======== KUTIPAN

Walk on, walk further. |
The walk is the destination, not Santiago. Life is the destination. Now is the destination. Live now. (www.walkingwithawareness.com)
Saya senang sekali waktu pertama kali membaca resensi buku “Startup, Indonesia!” di Kompas.com. Membacanya, duh, saya terharu. Sahabat saya, Toni, men-share resensi tersebut ke halaman Facebook-nya. Ada satu pesan yang dia tulis untuk saya, “Ultreia!”
Satu kata ini membawa saya pada kenangan 2,5 tahun silam, ketika saya, Toni, dan dua sahabat kami, Agnes dan Astrid, melakukan perjalanan ziarah menuju Santiago de Compostela. Camino de Santiago.
Ultreia! Satu kata ini menjadi penyemangat kami ketika kami harus berjalan kaki selama lima hari penuh di daratan Spanyol. Kaki kami bengkak, terkilir, memar-memar, melepuh, kulitnya mengelupas, juga berdarah karena perjalanan ini.
Di hari pertama, kaki kiri saya sudah terkilir dan bengkak. Rasanya luar biasa karena selain menempuh perjalanan jauh, kami juga harus menggendong ransel yang beratnya belasan kilogram. Hahaha, gila! Terkilir di hari pertama petualangan kami, berarti saya harus tersiksa selama perjalanan ziarah dan backpacking yang kami rancang untuk waktu nyaris satu bulan lamanya.
Pertama kali sadar bahwa kaki saya terluka, saya belum khawatir. “Tenang, begitu sampai tempat peristirahatan, bisa dioles-oles salonpas gel. Bereslah...,” pikir saya. Tetapi, menjelang sore, rasanya semakin nyeri. Ketika saya dan kawan-kawan berkeliling Melide, kota persinggahan setelah perjalanan hari pertama itu, saya harus menyeret kaki kiri saya saat berjalan.
Ini seperti tradisi. Ketika para peziarah sudah berjuang selama sehari untuk menempuh perjalanan berkilo-kilometer, mereka akan beristirahat di satu kota dan merayakannya. Kami berempat pun begitu. Setiap selesai melakukan perjalanan seharian, kami akan mampir ke pulporia (restoran yang menyediakan menu pulpo) untuk berpesta. Kami makan pulpo (octopus) dan minum red wine sepuasnya. Saya sangat menikmati saat-saat itu.

================
======== INFORMASI YANG DITAMPILKAN

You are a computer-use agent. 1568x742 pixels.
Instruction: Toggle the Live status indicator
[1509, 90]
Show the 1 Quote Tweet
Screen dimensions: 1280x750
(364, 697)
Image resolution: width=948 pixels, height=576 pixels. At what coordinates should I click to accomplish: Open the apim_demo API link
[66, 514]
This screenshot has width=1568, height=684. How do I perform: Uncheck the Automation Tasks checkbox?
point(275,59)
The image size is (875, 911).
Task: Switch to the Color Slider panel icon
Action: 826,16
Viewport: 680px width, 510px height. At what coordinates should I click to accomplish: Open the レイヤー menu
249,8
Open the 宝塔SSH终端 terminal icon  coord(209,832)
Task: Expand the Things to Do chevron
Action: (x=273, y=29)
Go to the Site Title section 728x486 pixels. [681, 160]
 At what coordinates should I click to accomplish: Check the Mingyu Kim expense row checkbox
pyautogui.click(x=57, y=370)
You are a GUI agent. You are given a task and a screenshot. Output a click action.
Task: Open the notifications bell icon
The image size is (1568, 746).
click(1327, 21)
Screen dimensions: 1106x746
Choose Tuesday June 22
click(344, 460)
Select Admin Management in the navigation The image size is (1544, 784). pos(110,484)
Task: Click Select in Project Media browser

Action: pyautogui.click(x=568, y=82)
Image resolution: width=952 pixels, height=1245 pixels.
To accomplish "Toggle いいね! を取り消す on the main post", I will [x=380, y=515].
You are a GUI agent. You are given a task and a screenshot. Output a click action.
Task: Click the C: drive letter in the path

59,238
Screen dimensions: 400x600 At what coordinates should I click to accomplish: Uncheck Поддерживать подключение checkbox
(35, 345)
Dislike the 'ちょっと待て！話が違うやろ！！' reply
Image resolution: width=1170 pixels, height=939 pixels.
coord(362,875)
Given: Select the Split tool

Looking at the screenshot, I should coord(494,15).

================

:: YANG AKAN DIKERJAKAN ::
a - Sunting kutipan tentang perjalanan ziarah ke Santiago dengan menuliskan ulang semua bagian mulai dari "Walk on, walk" sampai ke "karena perjalanan ini.", lalu ganti "Toni" dengan "Anton".
b - Berdasarkan kutipan tentang perjalanan ziarah ke Santiago, jelaskan dalam satu sampai tiga kalimat mengapa kaki yang terkilir di hari pertama terasa luar biasa sakit.

:: HASIL TIAP TUGAS ::
a -
Walk on, walk further. |
The walk is the destination, not Santiago. Life is the destination. Now is the destination. Live now. (www.walkingwithawareness.com)
Saya senang sekali waktu pertama kali membaca resensi buku “Startup, Indonesia!” di Kompas.com. Membacanya, duh, saya terharu. Sahabat saya, Anton, men-share resensi tersebut ke halaman Facebook-nya. Ada satu pesan yang dia tulis untuk saya, “Ultreia!”
Satu kata ini membawa saya pada kenangan 2,5 tahun silam, ketika saya, Anton, dan dua sahabat kami, Agnes dan Astrid, melakukan perjalanan ziarah menuju Santiago de Compostela. Camino de Santiago.
Ultreia! Satu kata ini menjadi penyemangat kami ketika kami harus berjalan kaki selama lima hari penuh di daratan Spanyol. Kaki kami bengkak, terkilir, memar-memar, melepuh, kulitnya mengelupas, juga berdarah karena perjalanan ini.

b - Kaki kiri penulis sudah terkilir dan bengkak di hari pertama. Rasanya luar biasa karena selain menempuh perjalanan jauh, mereka juga harus menggendong ransel yang beratnya belasan kilogram.